As America tunes in to PBS to watch the Vietnam War documentary by Ken Burns and Lynn Novick, you hear a familiar mantra: “Vietnam changed us.” But did it really?
Students from my American Foreign Policy class looked at whether that conflict had an impact on policymakers in the Executive Branch, and this column tells you what we found.
“The Vietnam War changed the way America saw itself, and its role in the world,” stated National Public Radio’s Lulu Garcia-Navarro, the host of Weekend Edition Sunday, a program I listen to, shortly before she interviewed Ken Burns and Lynn Novick, directors of the PBS series about the Vietnam War.
The show is sure to get attention, in part due to the subject matter, and partially due to the directors. I was fortunate enough to attend a Ken Burns talk when he came to my college while I was a student at Trinity University in San Antonio, Texas, when he was best known for his groundbreaking Civil War documentary. He’s made others about, among other things, baseball and World War II.
And I’ve watched the program. So far, it’s very good. Like “The Civil War,” it isn’t just about the images, or Peter Coyote’s narration, or the technical details. It’s that interview with war hero Lt. Gen. Hal Moore at the time that really gets you. Most of my scoutmasters were Vietnam War veterans. At night, they would sit around the campfire and tell us what it was really like. Nobody needed to tell a ghost story during those times. Coworkers of mine at USAA and in Washington, and friends out here in West Georgia also related their service stories.
But the questions I have aren’t about the conflict itself. They are more about what happened afterward. Did we really learn from the experience, or are we going through similar motions today? Did we go through a “Vietnam syndrome” where we became less eager to get involved in foreign affairs?
Jerel A. Rosati, the author of “The Politics of United States Foreign Policy,” writes: “Despite Vietnam, many scholars tend to see continuity in U.S. foreign policy since World War II,” emphasizing the power of Containment Theory.
“However, an increasing number of scholars and analysts have begun to conclude that the Vietnam War represented an important break in U.S. foreign policy in the post-World War II period,” Rosati adds, noting several factors like the breakdown in the Breton Woods system, the fraying of the Cold War consensus, and the rise of non-national security issues in foreign policy.

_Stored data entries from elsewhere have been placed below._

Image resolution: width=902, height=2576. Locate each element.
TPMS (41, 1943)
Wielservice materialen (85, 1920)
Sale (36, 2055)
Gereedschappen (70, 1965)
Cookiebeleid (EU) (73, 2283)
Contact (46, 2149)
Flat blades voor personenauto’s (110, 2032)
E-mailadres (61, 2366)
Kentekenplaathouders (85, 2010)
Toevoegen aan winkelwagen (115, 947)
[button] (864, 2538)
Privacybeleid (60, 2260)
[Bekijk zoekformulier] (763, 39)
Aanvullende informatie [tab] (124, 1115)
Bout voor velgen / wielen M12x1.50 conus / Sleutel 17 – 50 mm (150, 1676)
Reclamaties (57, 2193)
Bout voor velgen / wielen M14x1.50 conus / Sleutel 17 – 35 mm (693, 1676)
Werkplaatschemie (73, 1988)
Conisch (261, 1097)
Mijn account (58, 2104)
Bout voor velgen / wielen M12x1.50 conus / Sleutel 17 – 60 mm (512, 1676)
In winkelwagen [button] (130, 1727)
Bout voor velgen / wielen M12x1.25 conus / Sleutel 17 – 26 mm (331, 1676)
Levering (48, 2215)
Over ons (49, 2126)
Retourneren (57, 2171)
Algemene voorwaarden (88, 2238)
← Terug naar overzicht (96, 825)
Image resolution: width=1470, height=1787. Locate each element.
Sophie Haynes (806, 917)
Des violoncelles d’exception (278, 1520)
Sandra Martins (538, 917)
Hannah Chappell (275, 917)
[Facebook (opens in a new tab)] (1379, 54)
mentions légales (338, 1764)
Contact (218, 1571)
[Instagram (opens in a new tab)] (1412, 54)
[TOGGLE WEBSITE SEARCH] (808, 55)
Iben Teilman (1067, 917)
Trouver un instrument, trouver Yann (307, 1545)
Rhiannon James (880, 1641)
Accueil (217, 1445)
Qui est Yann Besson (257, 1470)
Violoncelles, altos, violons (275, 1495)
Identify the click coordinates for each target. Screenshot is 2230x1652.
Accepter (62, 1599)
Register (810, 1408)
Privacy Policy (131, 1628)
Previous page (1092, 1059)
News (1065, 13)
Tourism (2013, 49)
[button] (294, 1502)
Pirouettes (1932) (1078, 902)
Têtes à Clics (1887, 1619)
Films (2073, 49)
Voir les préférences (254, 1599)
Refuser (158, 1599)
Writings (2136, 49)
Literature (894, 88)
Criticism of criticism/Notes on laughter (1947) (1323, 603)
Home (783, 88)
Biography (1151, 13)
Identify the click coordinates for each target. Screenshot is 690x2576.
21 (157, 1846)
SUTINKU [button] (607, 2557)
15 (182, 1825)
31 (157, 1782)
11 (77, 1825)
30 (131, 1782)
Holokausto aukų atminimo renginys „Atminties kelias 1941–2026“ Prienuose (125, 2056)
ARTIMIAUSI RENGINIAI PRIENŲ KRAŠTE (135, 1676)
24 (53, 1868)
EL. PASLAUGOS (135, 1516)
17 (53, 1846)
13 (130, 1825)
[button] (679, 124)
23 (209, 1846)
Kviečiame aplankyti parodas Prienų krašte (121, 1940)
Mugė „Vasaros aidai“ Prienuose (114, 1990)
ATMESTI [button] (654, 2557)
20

Is Rosati right, or are those scholars who see little change in policy on the right track? That’s what we do in class, testing arguments like the post-Vietnam foreign policy myth.
So four undergraduates and I looked at that very subject. Thanks to the Gerald Ford Presidential Library (and library staff members William McNitt and Donna Lehman), we could look at what Ford’s cabinet meetings were about. Of course, America withdrew its troops more than a year before Ford took office, but that did not mean we had disengaged ourselves from Indochina. In fact, there were all kinds of meetings about South Vietnam, and refugees.
We examined the cabinet meeting agendas from 1974, 1975 and 1976, with a break set after the fall of Saigon in 1975, to see how many of these involved foreign affairs. The students found that before the fall of South Vietnam, 76 percent of the President Ford team meetings were about foreign affairs. That number shrank to barely half of all meetings after Saigon was toppled.
The results do show a shift in domestic matters, even before the election of Jimmy Carter, despite the continued presence of the Cold War and Middle East conflict. Such issues would return toward the end of the Carter administration, as well as subsequent presidents from Reagan through Obama and Trump. But Vietnam did change our priorities, at least in the short term.
Watchers of the Burns-Novick series are likely to say, “But didn’t we know that already?” Well, there were many who thought this way. Now we have some quantitative data to support that assessment, at least in the aftermath of the end of the Vietnam War.